*Shoots zombie in the face* Teeheehee...
Since the time video games were invented - even before graphics were what they are today, showing magical lands, spaceships and yes, I'll admit, blood and gore in crystalline quality - concerned parents have pegged violent behavior in children as a direct correlation to the types of video games they play. If Jimmy is acting out in class the immediate question isn't "how did his parents raise him?" but "what sort of influences is he getting at home? Is he playing violent video games?"These days parents are quick to penalize games that contain violence and gore, but they almost never want to accept that if a child's morals are already in tact, it doesn't matter if they're blowing up a zombie with a 12-foot bazooka. By the time a child is able to hold and maneuver a video game controller, he or she should without a doubt be able to discern what's truth and what's fiction, what's right and what's wrong. I implore the nation to stop using violent games as a scapegoat for bad parenting, and start bringing up children with enough moral fiber to know the difference between violence on a TV screen, and violence in real life.
Whenever I hear a parent or news anchor go on a tirade about video games being a major factor that drives children to behave violently, I get personally offended. My older brother and I have been playing games like Resident Evil for years (i.e. your objective is to survive a zombie-ridden world using as much artillery as possible), but we're still fine, upstanding citizens. That being said, I know firsthand that aggressive games do not have a negative affect on all children. There may be a case here and there of a child lashing out and replicating something he or she saw in a video game, but children can mimic violence from any source: movies, television, websites, real life. Violence is everywhere, and while it's extremely unfortunate that our society is so desensitized to it, violence isn't going to disappear anytime soon.
Oh Leon, when will you ever learn...
Should we lock our kids away in a dark, dank basement with nothing but a few chunks of bread and a stack of Mr. Rogers tapes? Or should we teach them the difference between right and wrong - the difference between what's acceptable in the realm of videogames, and what's acceptable in real life - before they get into the Big Bad World so they can make good choices for themselves?Blaming violent video games for a child's misbehavior is the sorriest excuse for bad parenting I've ever heard.
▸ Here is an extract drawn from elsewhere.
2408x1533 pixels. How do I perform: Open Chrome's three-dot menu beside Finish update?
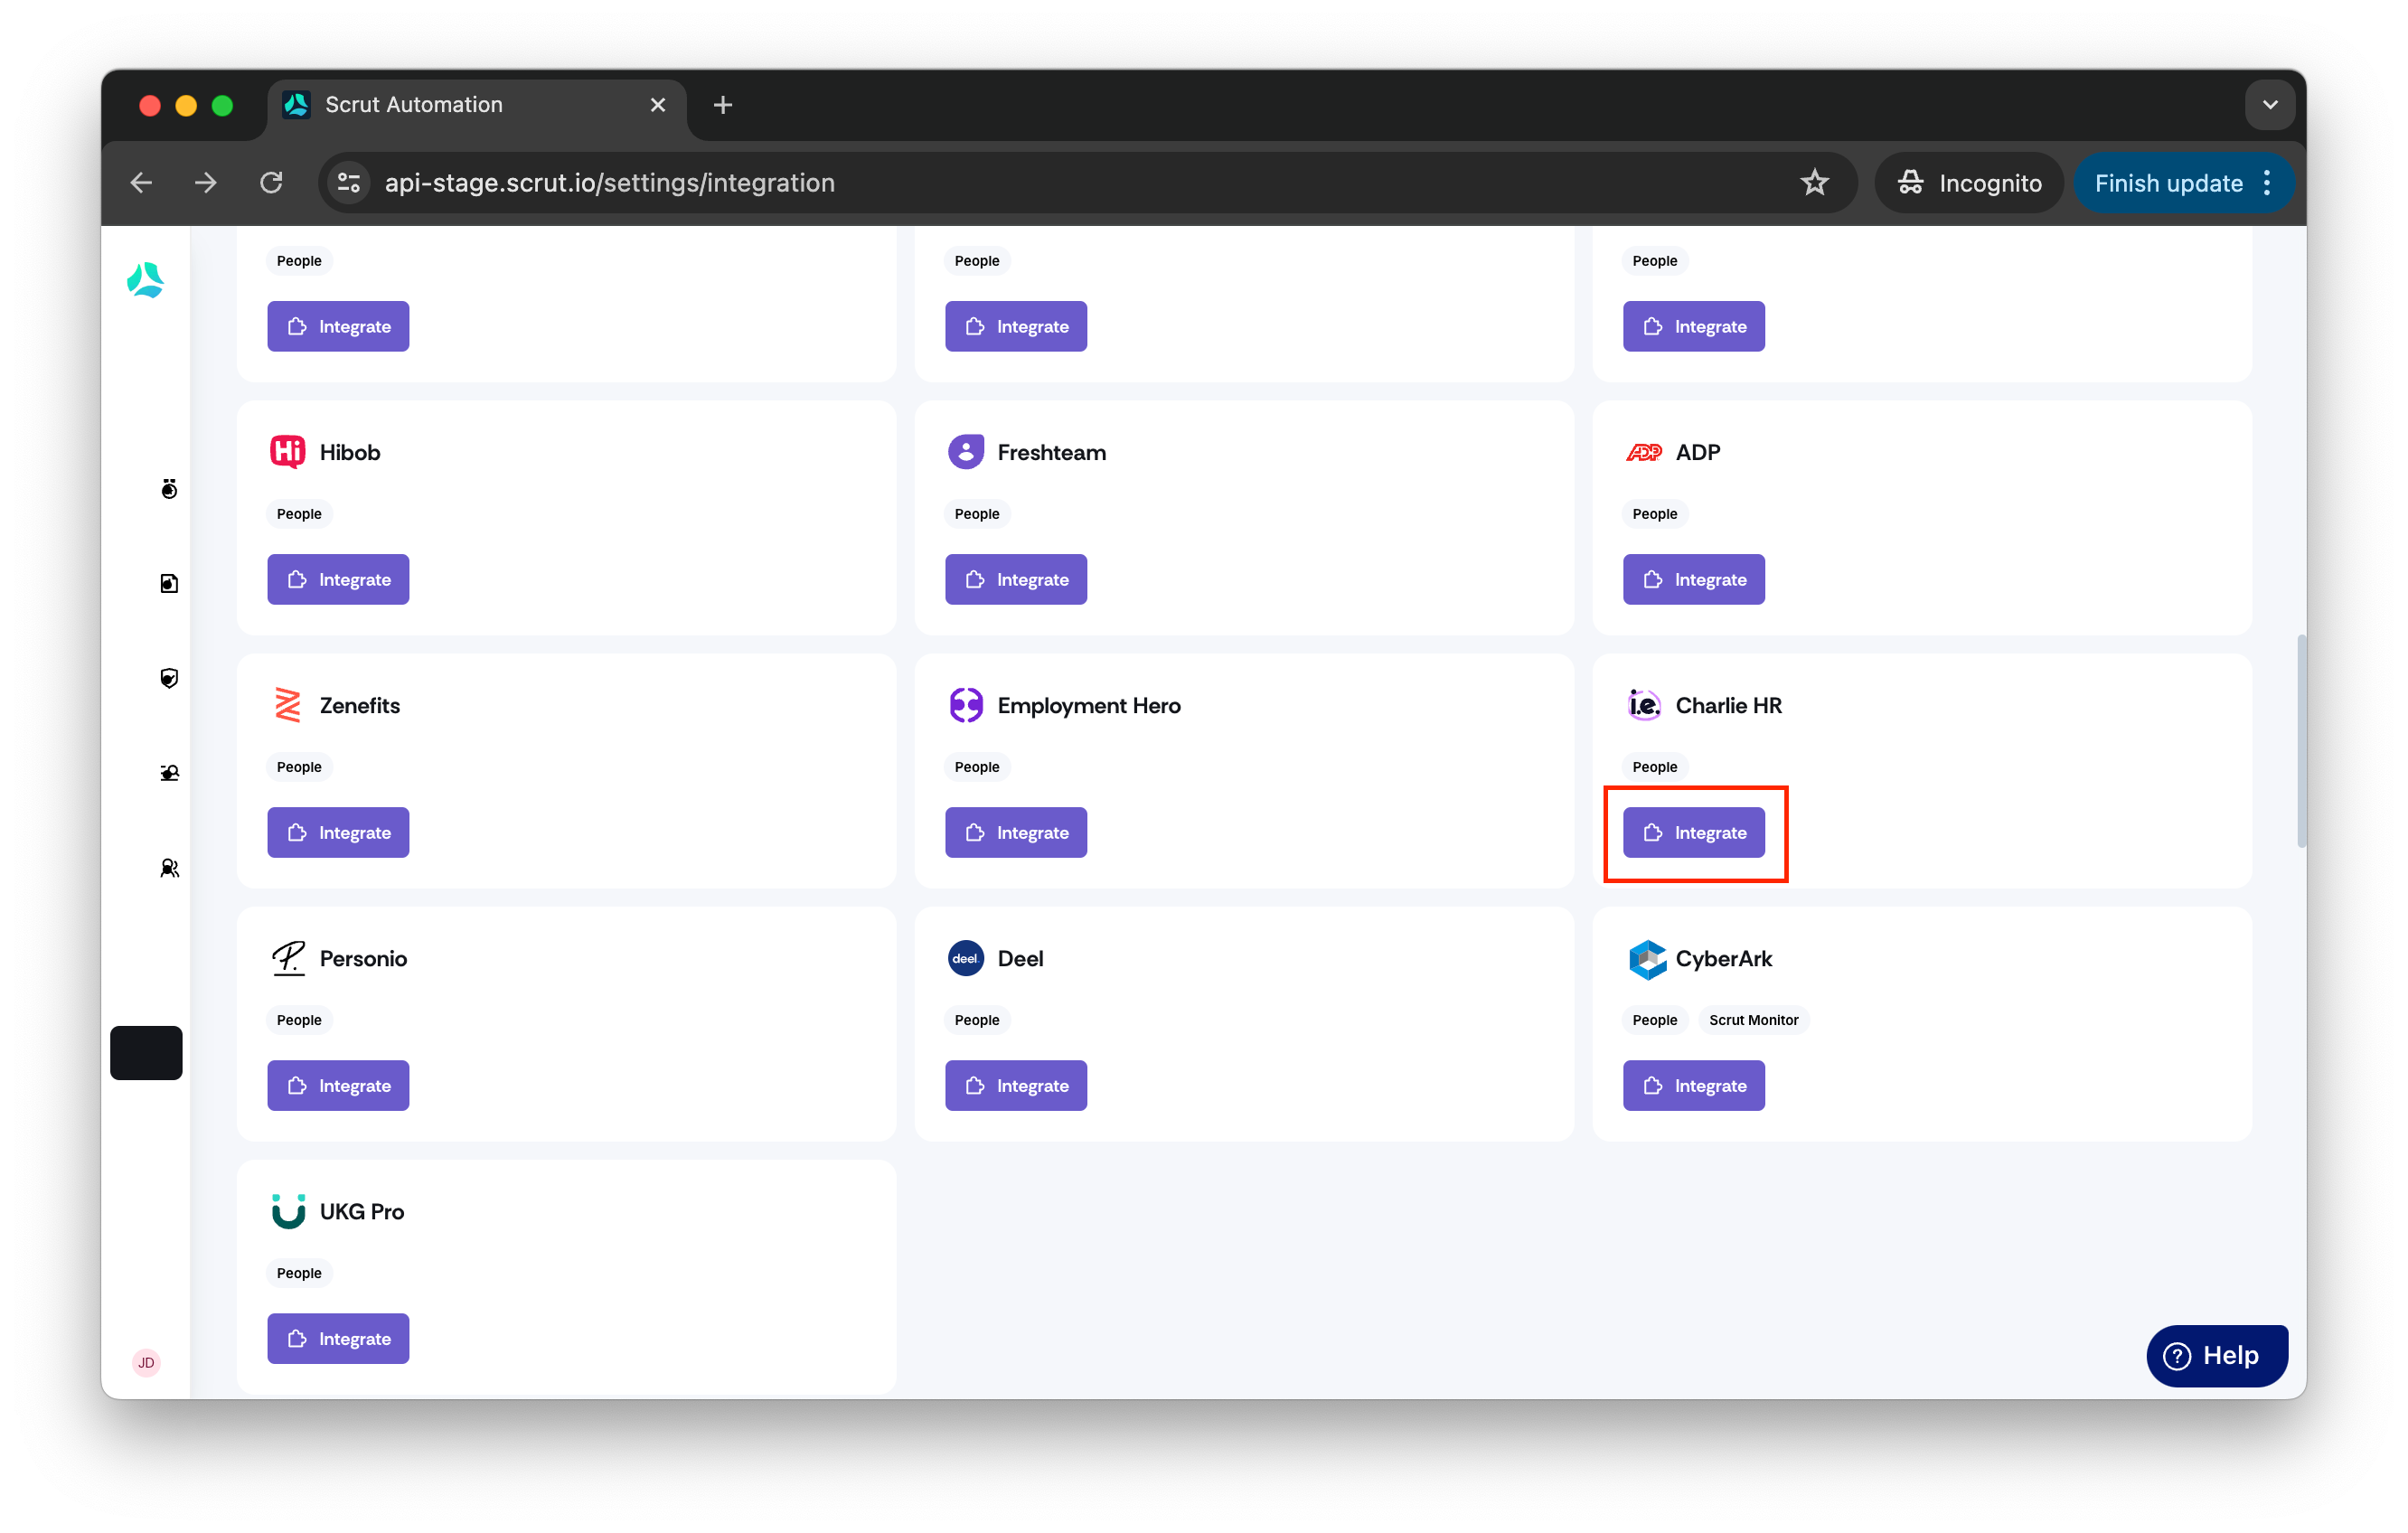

A person is not going to go out, beat up a stranger, steal his car and commence to wreak havoc simply because they saw it in a video game. If a person is being physically or verbally abusive it's because they have some underlying problems that have never been dealt with properly.
They say that our parents are our first teachers, and that's absolutely true. We may change as we start experiencing the world and accepting new people into our lives, but our morals - set in stone by our parents - almost never change. If we were taught to be compassionate and respectful, guess what? That's what we're going to be. But on the opposite end of the spectrum, if we're brought up watching Mom and Dad duke it out every night and thinking that's okay, we're going to have some serious problems. If parents are at all confident in the caliber to which they raised their children, they won't have to blame video games for petty reasons.
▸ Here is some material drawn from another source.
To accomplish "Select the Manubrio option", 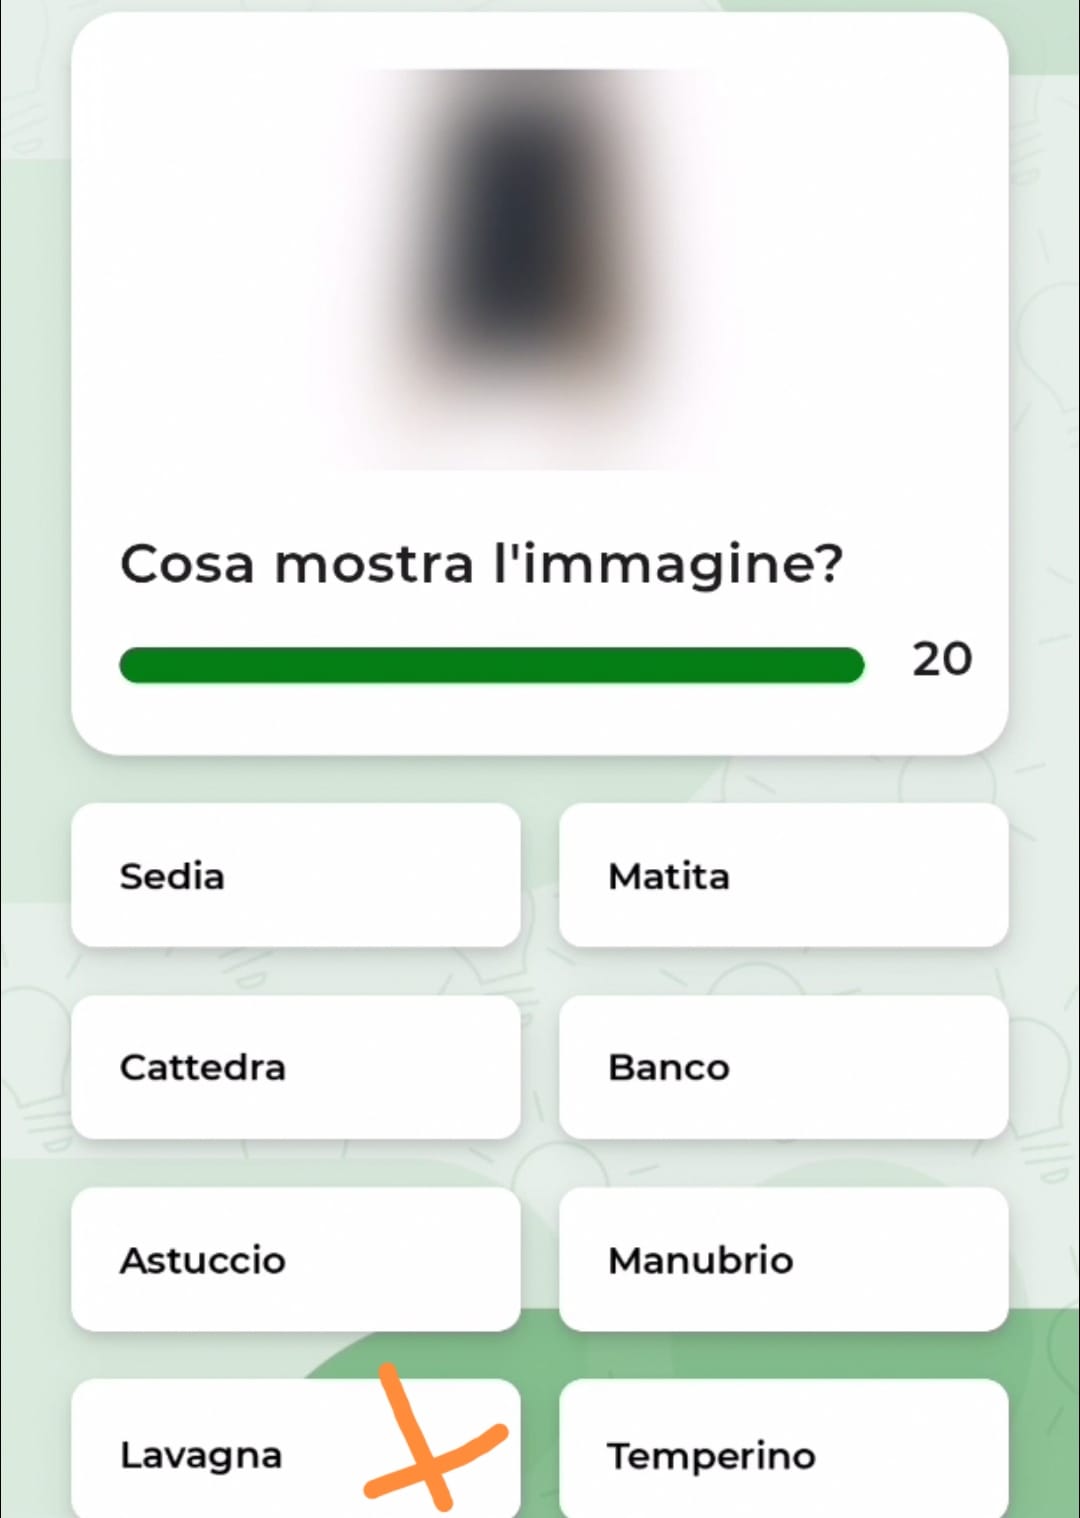I will coord(783,1259).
Saying that graphic video games cause violence in all children is the same as saying all elderly people drive like slugs, or that all blondes have to take their shoes off in order to count to twenty. It's a ridiculous stereotype.
Regardless of what has been found in labs or through critical analysis, scientists will never be able to say for sure that video games heighten aggression in all children, so we need to stop calling parents into question when they allow their kids to play these types of games. As long as they've instilled certain values into their children - like kindness, respect, and good judgment - it shouldn't matter. By the same token, if parents have such a problem with M-rated games I propose a radical, ground-breaking solution: keep them out of your house! Don't let your precious angels play them if you think they'll corrupt their character!
But please, don't go around blaming video games for our country's problems. Because honestly? Parents who waste time playing the blame-game instead of nurturing their children are the real menace to society._____________________________
After some thought, I'd like to add that the "degree" of violence in video games is another issue entirely. For example, I play games where the extent of the violence is knocking the head off a zombie with a chainsaw. Some games, however, take it to the next level by torturing humans. I've don't usually play games like that. They make me uncomfortable, and I'd be a bit wary allowing my kids to play something so graphic. I guess what I'm saying is, my original argument makes it sound as though I'm advocating violence, but that's not quite it. Parents have a right to choose what their kids should and should not be exposed to, but if their children misbehave they shouldn't blame video games alone. Get what I'm sayin'?